Software maintenance of coherency can, however, consume considerable processor cycles, 
during which time the processor is unable to perform other useful work. It is therefore 
desirable to improve, indeed automate, the maintenance of TLB coherency. 

[0013] Coherency is also required in cache memory of computer systems, especially 
in those having multiple processors. There are several known protocols for maintaining 
cache coherency in multiple processor cache-equipped systems. One such protocol is known 
as "snooping." Snooping involves having each processor cache of the system monitor a bus 
for cacheline accesses by other caches of the system. When a cache sees an access to a 
cacheline it holds, it returns or invalidates its copy of the cacheline if necessary. 

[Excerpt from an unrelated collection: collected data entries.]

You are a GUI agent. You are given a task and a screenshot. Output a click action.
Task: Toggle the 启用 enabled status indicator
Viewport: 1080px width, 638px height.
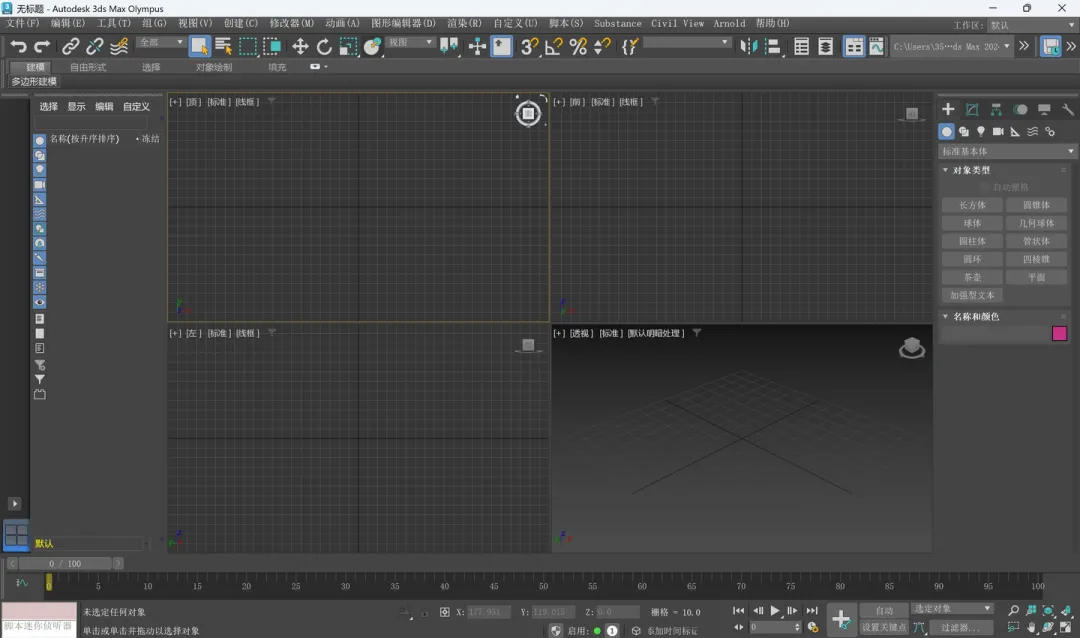597,631
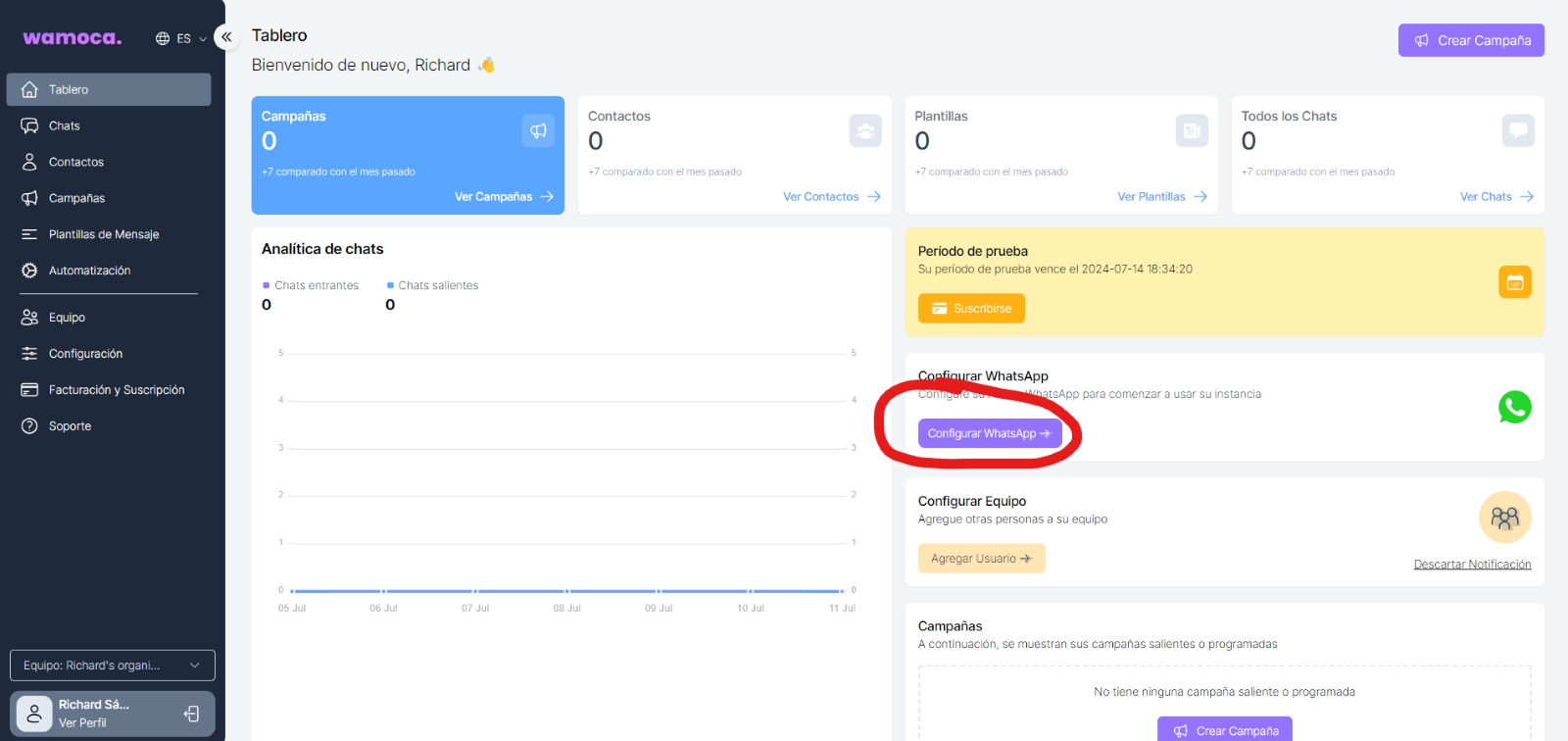Click the team people icon in Configurar Equipo
Viewport: 1568px width, 741px height.
coord(1504,518)
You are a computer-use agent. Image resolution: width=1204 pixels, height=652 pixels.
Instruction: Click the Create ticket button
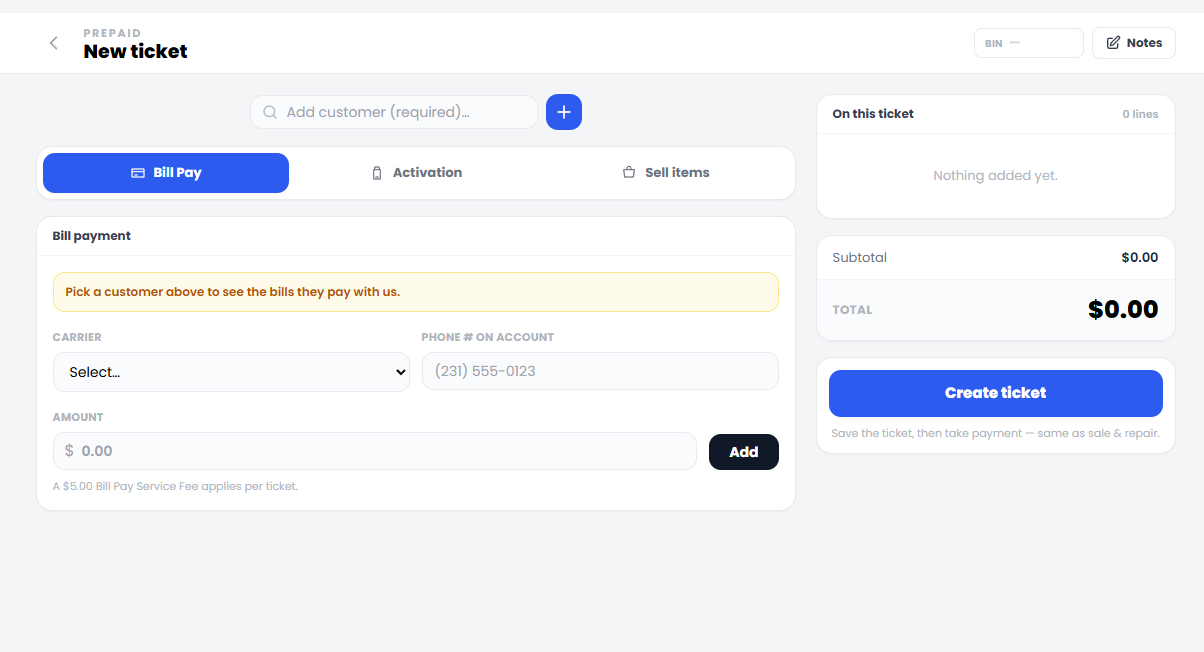pyautogui.click(x=996, y=393)
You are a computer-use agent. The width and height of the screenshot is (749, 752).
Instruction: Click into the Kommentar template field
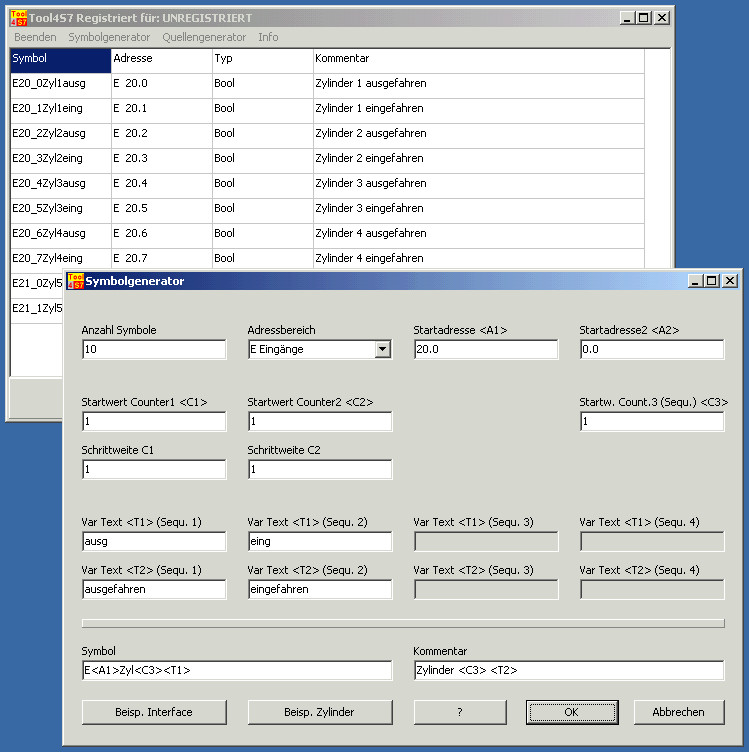pos(568,670)
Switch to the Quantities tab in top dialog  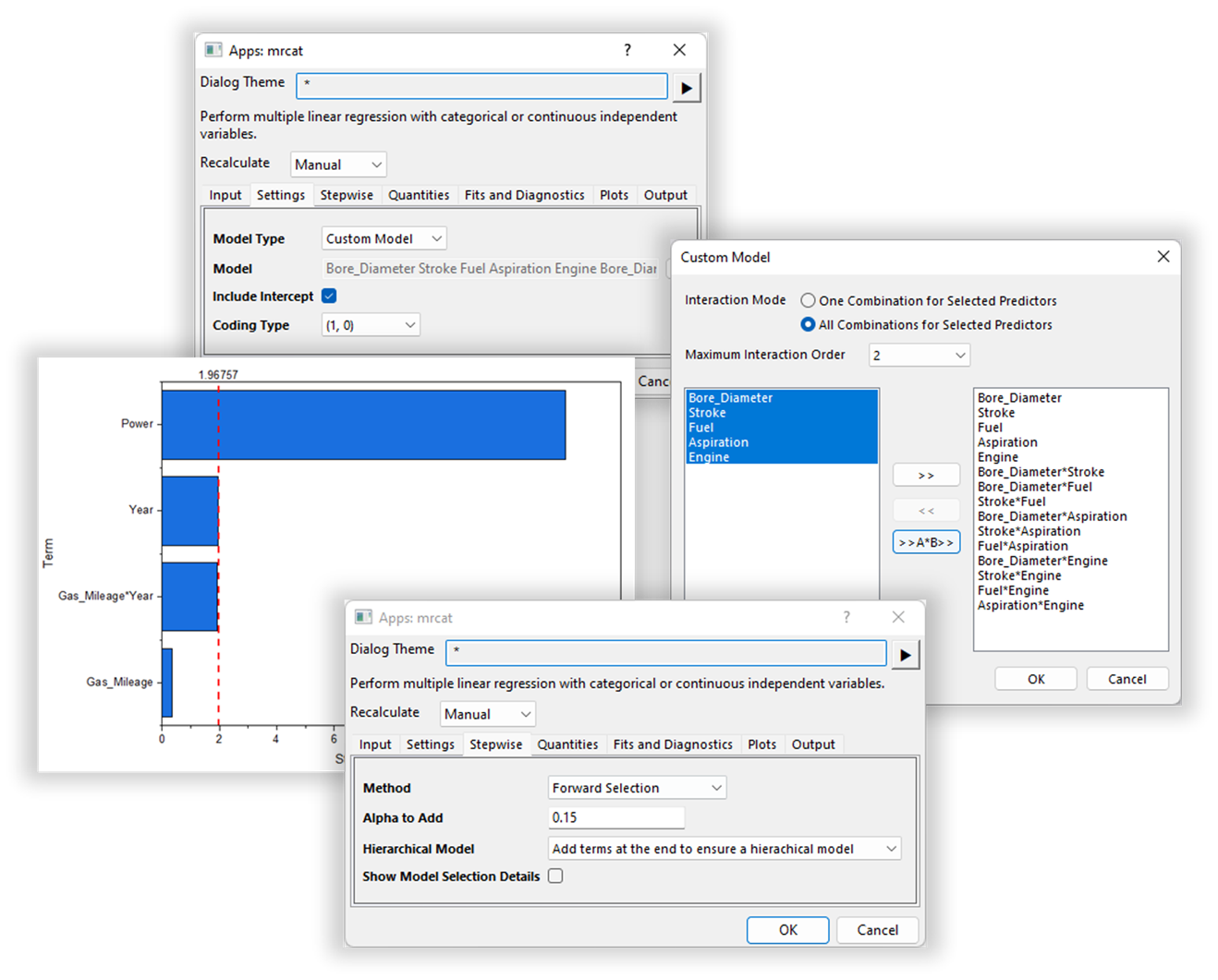click(419, 196)
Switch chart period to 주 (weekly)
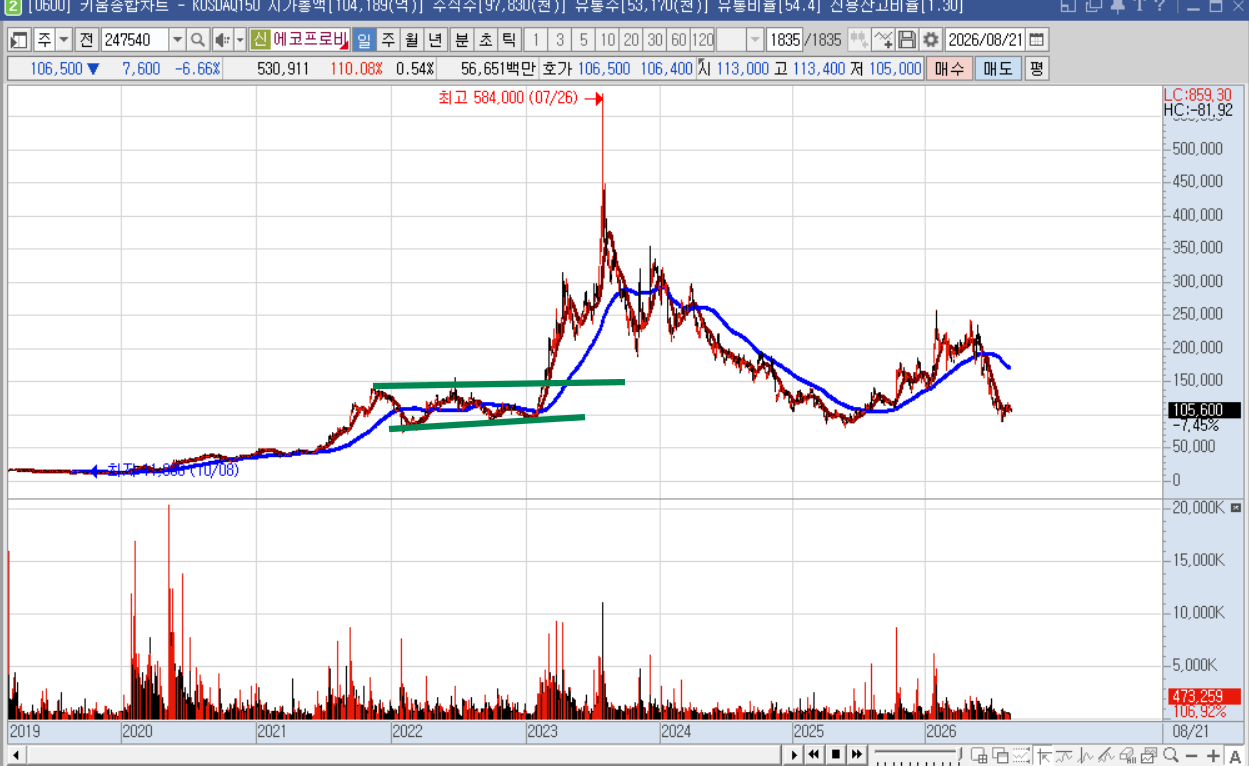Screen dimensions: 1249x766 [388, 40]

[0014] Another known protocol for maintaining cache coherency is "directory- 
based". In these systems, a central controller maintains a cache directory, a directory of 
cachelines "owned" by each cache in the system; a cacheline being "owned" by a cache if 
that cache has a copy of associated data. All accesses of data in the system are cleared 
against the cache directory to ensure that "dirty" data is written to memory and to ensure that 
prior owning caches are invalidated as needed. This may be done by messaging each prior 
owning cache when ownership of a cacheline changes. 

[0015] Another form of directory-based cache coherency protocol is one in which a 
memory system stores a cache state for each cacheline. This cache state includes information 
about caches owning the associated cacheline, and is maintained by a system controller. 
With this system, the system controller messages each prior owning cache when ownership of 
a cacheline changes. 

[0016] While snoop-based and directory-based coherency maintenance mechanisms 
have historically been used to maintain cache coherency, they are not typically used to 
maintain coherency of address mapping hardware such as TLB's. 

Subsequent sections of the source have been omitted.